“Yüzümüzdeki her kırışıklık hayatımızın yansımasıdır” sözü tam olarak bu kitap için söylenmiş olmalı.
Dorıan genç,yakışıklı,kimsesiz ve zengin bir adam.
Basil: ressam, Dorıan’ı ilk gördüğü an da ondan etkilenmiş ve portresini yapmaya başlamıştır
Lord Henry: Basil’in en yakın arkadaşı, Dorıan’ın fikirlerini değiştirecek kişi
Kitap hedonizmin sonucunu anlatıyor. Hazzıcılık eğlence zevke düşkünlük bir yer de acıya sürüklüyor.
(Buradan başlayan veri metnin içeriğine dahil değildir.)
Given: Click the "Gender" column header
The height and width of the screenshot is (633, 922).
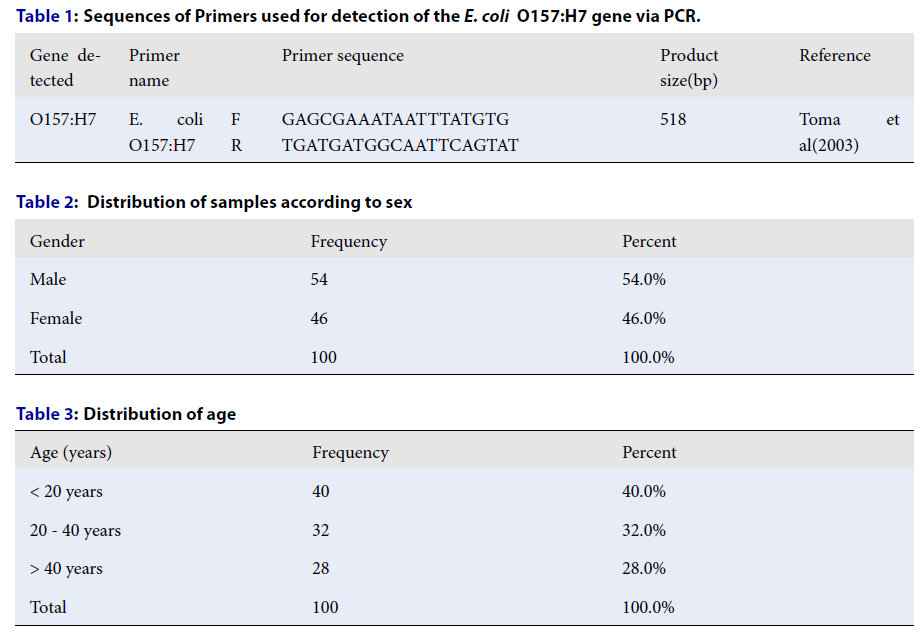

Dorıan’ın hedonistlik için kendini şeytana satıyor olması bize verilen bir mesaj değil mi?
Düşünsenize sizin bir portreniz yapılıyor ve tüm günahlarınız sevaplarınız yüzünüze değil de o portreye yansıyor. Siz yaşıyorsunuz eve gelip portreye baktığınız da yaşadığınız olayın izini görüyorsunuz. Aynaya baktığınızda ise hep aynı kalan sizsiniz.Yaşlanmıyor,çirkinleşmiyor, yıllar geçse dahi alnınızda tarla gibi izler taşımıyorsunuz. Katil oluyorsunuz ama belirti yok, Muhteşem! Peki vicdan?
Öldürmek istediği Basil miydi kendi içindeki kabul edilemediği var olma düşencesi miydi ?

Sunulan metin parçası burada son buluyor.